Wednesday, 5 November 2025

Space-Time as Substance (2)

In a Nature article (here), space-time is treated as if it were a material medium — something that can stretch, curve, or even dissolve under the right conditions. The metaphors shift easily between fabric, container, and substance, as though space-time were a kind of cosmic stuff. This imagery makes it possible to speak of “tearing” or “emerging” space-time, as though it were woven cloth or molten fluid.

But space-time is not a thing. It is a schema of relation, a way of ordering events through symbolic architecture. To construe it as a substance confuses a model for a medium, reifying an abstraction into a kind of cosmic fabric. This is a category error: mistaking the coordinates of description for the material of reality.
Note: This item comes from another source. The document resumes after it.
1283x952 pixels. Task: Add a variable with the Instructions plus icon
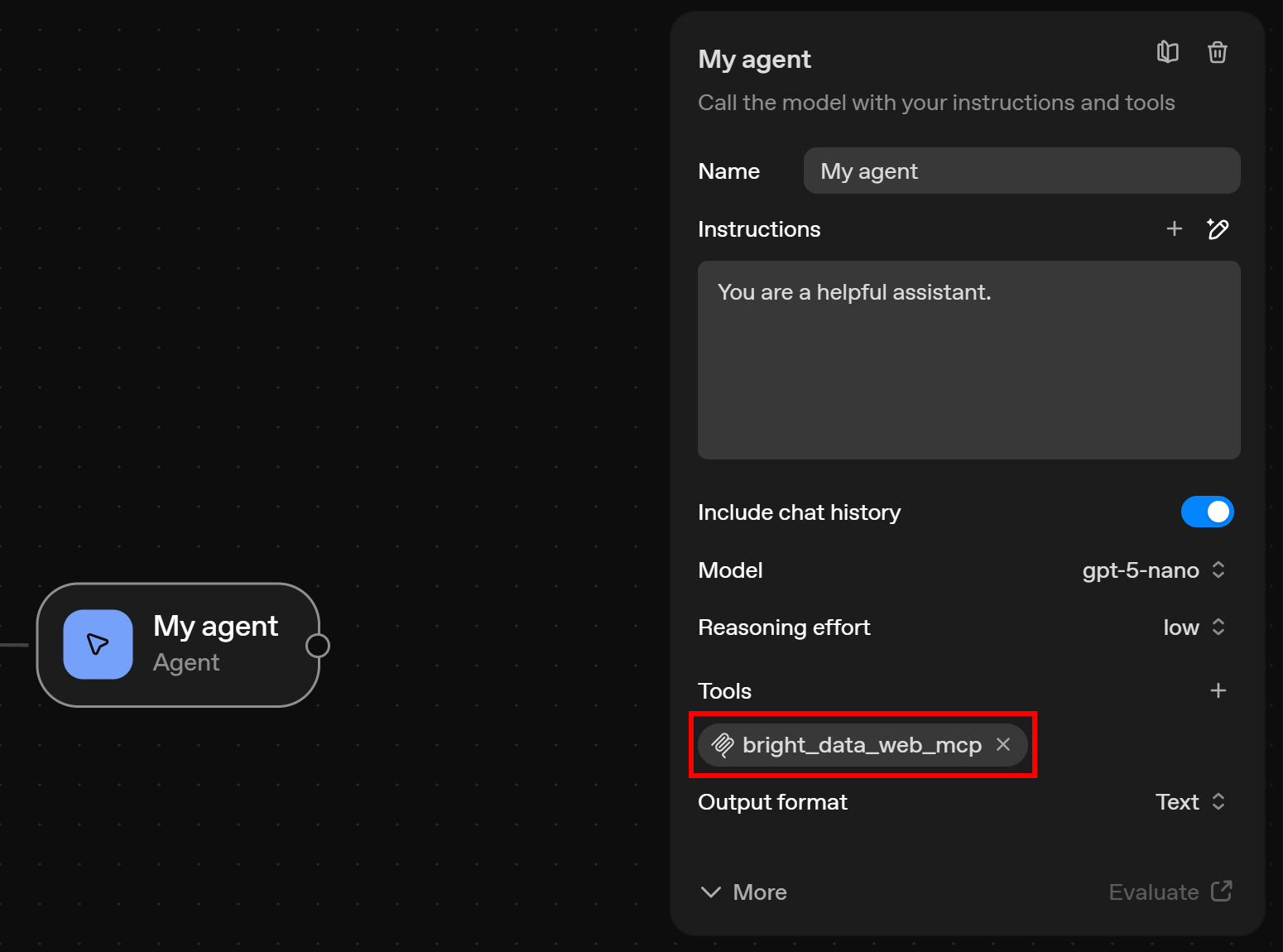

Relationally, what we call space-time is an instantiated perspective on potential orderings — a way of cutting events relative to one another. It is not “out there” waiting to be curved or torn. Instead, it is a symbolic scaffolding through which phenomena are construed and aligned.

The effect of treating space-time as substance is to naturalise the model as reality. The imagery of fabric, curvature, and emergence not only obscures the symbolic cut but also installs a false ontology: that the universe consists of a malleable medium we can peer into and manipulate.

A relational ontology resists this temptation. Space-time is not a material container of being, but a patterned construal of relation. To take the metaphor of substance literally is to weave our own cloth and mistake it for the cosmos.